MR. ALDOUS HUXLEY gave the Huxley Memorial Lecture at the Imperial College of Science on May 4 and took as his subject “T. H. Huxley as a Man of Letters”. The lecture, which is published as a pamphlet by Messrs. Macmillan and Co., Ltd., price Is. net, was a careful, thoroughly sound, and highly stimulating treatment of the subject. Mr. Huxley based his account mainly on what his grandfather had said himself about his own methods and ideals in writing, and followed this up by analysing in detail several typical specimens of Huxley's writing. It was well worth doing, and sent one back with increased pleasure to the reading of other passages of that incomparable scientific master of good English. He is everywhere vigorous, true, and terse, and it is useful, though not surprising, to learn from what Mr. Aldous Huxley tells us, that the excellent finished product was not only the result of a clear and able mind but also of long, determined, and painful practice.
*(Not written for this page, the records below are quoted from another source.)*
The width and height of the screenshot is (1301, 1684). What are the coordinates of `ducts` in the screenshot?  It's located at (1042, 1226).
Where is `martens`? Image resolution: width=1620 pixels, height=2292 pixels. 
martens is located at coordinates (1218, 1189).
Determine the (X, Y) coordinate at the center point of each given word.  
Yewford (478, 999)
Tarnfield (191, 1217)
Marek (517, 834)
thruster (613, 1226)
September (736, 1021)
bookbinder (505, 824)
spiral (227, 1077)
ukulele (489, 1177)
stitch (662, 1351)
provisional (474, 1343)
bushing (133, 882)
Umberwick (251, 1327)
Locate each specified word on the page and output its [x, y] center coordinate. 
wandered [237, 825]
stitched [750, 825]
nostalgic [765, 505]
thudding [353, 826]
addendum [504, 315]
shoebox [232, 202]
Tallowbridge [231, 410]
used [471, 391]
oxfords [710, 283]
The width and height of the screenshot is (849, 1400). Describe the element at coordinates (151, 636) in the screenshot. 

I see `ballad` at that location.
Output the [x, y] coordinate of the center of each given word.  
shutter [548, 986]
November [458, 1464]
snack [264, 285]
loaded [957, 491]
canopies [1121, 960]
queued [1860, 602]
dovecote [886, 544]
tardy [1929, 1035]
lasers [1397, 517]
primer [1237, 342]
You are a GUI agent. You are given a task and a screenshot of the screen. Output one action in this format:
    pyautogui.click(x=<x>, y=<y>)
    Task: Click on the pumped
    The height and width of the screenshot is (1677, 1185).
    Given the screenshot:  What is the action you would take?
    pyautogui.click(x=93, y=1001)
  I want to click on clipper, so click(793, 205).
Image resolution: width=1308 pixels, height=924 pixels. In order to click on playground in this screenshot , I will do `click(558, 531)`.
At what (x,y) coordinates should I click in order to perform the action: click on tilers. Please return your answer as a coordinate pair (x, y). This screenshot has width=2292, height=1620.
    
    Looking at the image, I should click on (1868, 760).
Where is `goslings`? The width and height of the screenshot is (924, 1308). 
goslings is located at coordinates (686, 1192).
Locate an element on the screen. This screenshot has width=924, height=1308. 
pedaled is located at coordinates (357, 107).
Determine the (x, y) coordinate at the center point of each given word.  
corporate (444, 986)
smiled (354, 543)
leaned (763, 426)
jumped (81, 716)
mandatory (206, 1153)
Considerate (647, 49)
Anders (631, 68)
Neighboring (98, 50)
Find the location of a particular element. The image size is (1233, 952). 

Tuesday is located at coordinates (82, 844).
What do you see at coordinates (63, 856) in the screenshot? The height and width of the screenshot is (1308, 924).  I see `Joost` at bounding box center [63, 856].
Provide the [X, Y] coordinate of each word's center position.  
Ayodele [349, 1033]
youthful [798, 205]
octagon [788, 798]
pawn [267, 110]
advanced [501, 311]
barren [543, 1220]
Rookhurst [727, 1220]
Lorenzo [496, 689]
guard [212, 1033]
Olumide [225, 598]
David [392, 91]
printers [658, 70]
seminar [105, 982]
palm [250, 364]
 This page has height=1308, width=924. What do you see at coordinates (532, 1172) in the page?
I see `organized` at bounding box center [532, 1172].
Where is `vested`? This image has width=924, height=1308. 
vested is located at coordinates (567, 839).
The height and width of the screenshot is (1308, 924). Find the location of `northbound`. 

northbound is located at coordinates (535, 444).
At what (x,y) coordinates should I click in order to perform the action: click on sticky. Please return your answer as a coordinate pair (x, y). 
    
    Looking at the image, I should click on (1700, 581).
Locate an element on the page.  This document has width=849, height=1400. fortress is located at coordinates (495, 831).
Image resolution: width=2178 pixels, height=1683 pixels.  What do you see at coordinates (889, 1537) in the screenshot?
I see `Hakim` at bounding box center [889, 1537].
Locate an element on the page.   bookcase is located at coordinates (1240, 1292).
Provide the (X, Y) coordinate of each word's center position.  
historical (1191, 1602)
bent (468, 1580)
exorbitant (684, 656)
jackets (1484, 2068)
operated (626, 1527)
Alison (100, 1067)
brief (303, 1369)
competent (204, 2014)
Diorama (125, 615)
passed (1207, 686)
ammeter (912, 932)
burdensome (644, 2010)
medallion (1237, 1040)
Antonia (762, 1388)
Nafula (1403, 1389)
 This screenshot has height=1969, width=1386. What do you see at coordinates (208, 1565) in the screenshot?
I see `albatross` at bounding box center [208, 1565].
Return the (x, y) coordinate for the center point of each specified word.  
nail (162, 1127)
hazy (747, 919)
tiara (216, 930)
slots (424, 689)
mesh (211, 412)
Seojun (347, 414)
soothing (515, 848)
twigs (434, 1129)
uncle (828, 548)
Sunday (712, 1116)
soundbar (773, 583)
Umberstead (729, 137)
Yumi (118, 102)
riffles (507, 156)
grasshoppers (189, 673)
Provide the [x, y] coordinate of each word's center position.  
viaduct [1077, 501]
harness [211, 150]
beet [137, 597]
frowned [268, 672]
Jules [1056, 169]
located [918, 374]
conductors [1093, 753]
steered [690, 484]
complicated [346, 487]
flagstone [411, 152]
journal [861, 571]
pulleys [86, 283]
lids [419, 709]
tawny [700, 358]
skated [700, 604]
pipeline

Huxley talked about it in some detail to several correspondents, telling Hooker in 1860 how he found it constantly more and more difficult to finish things satisfactorily (which meant that his standard was always becoming higher), and apologising to Varigny, his French translator, for the condensed and idiomatic English, “which must present many difficulties to a translator”. “Sometimes”, he says, “I write an essay half a dozen times before I get it into the proper shape. But and here was one of the great secrets of his success—“the fact is that I have a great love and respect for my native tongue and take great pains to use it properly.”